I'd like to build to Debbie Roth's reply (LO15713) and also Shaun Gilley's
reply (LO15714) to Margaret McIntyre (LO15660) who originally wrote:
>So I'm wanting to draw on the group's intelligence if possible to help me
>think about valuing information technology projects. I wondered if anyone
>on the list has had any experience with this, given it could be very
>subjective and elusive. I am also trying to develop a framework for
>prioritizing work and stopping IT projects for a client of mine. Any
>thoughts from the group would be most appreciated.
Debbie, in commenting on Paul Strassman's point that "what you get from IT
depends most on how you use it, not on the box or its cost", mentioned the
story about the Sabre reservation system that earns more for an airline
than actually flying passengers around. I've also heard that story, and
believe it to be true. I'd also support Strassman's point.
Debbie quoted some good sources, and I'd like to add one from this side of
the Atlantic. John Ward at Cranfield (http://www.cranfield.ac.uk/som/)
developed an "IT Applications Portfolio", which can be used to categorise
and prioritise IT systems. He co-authored a book called "Strategic
Planning for Information Systems" (Wiley, 1990) which explains the concept
in more detail. There may be later work which has developed the concept.
I've found it helpful in categorising projects, but not had the
opportunity to use it as a valuation tool.

########################################

▶ [SHORT PROBLEM 1]: In the mailing-list post, condense the paragraph that begins "Debbie quoted some good sources" into a short bulleted list that keeps its main facts.
▶ [SHORT PROBLEM 2]: Format the records as a JSON list of strings, one string per line, with blank lines left out. Start at the line that contains "Where should I", end at the last line of the records, and leave the pictures out.

########################################

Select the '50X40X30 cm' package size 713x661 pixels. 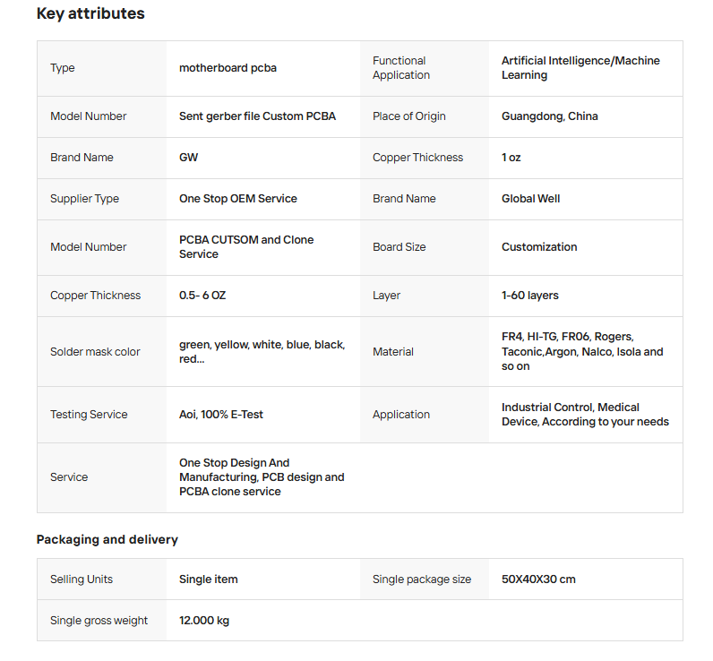tap(537, 579)
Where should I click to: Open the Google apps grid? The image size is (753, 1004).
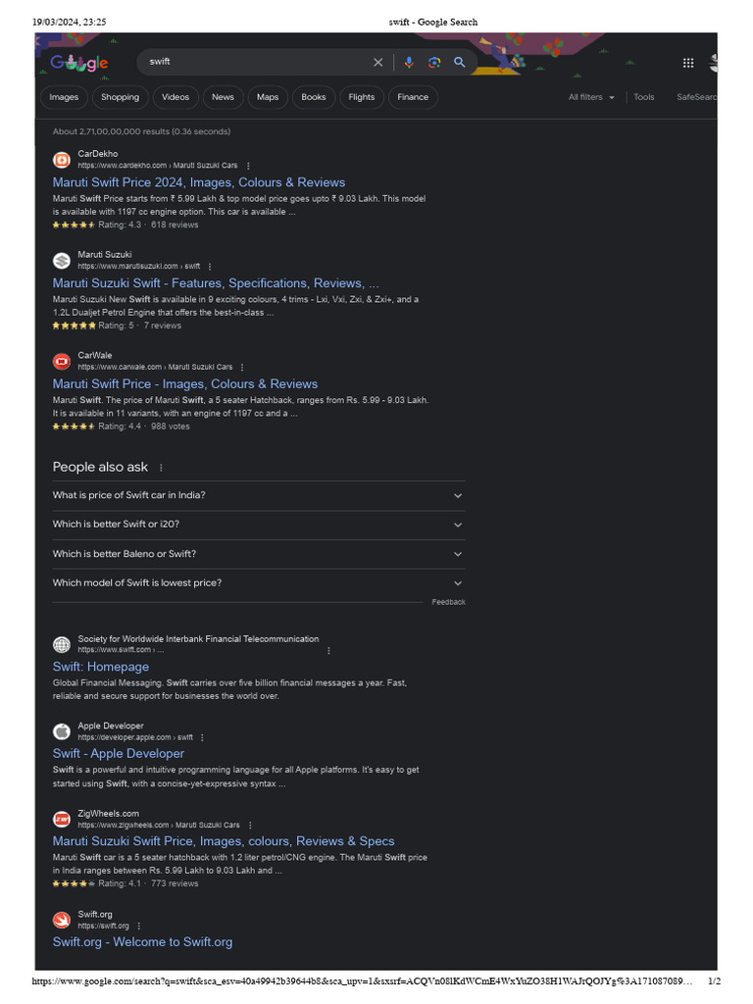[688, 63]
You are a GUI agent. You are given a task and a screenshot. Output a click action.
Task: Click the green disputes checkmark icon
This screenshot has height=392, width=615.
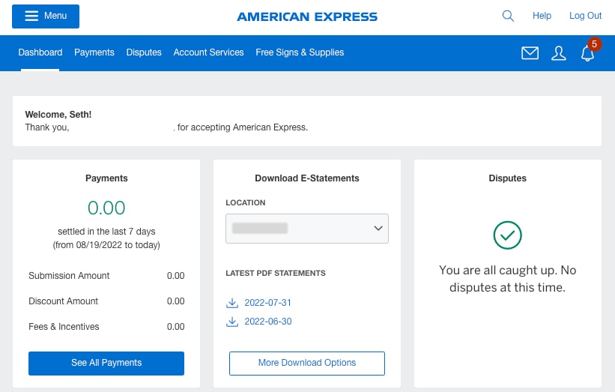point(507,235)
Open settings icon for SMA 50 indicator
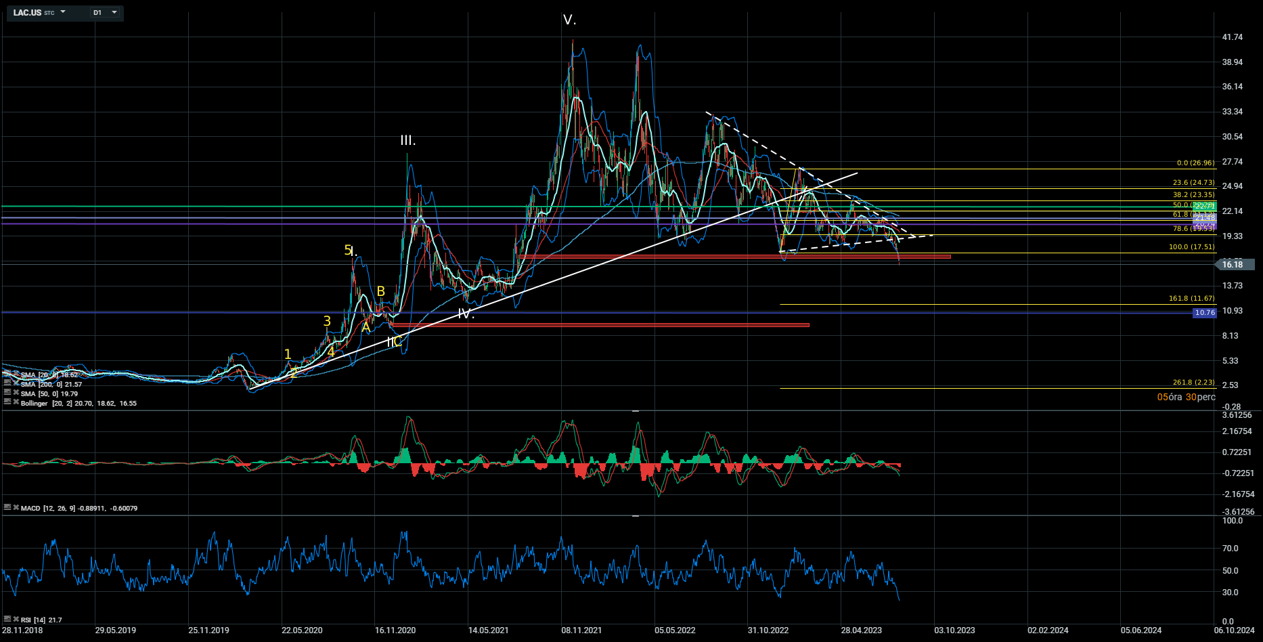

########################################

▶ [WORKED SOLUTION 1]:
- The writer adds a source from their side of the Atlantic to those Debbie quoted.
- John Ward at Cranfield developed an "IT Applications Portfolio" for categorizing and prioritizing IT systems.
- He co-authored "Strategic Planning for Information Systems" (Wiley, 1990), which explains the concept in more detail.
- Later work may have developed the concept further.
- The writer found it helpful for categorizing projects but has not used it for valuation.

▶ [WORKED SOLUTION 2]:
[
  "Where should I click to: Open the Google apps grid? The image size is (753, 1004).",
  "[688, 63]",
  "You are a GUI agent. You are given a task and a screenshot. Output a click action.",
  "Task: Click the green disputes checkmark icon",
  "This screenshot has height=392, width=615.",
  "point(507,235)",
  "Open settings icon for SMA 50 indicator"
]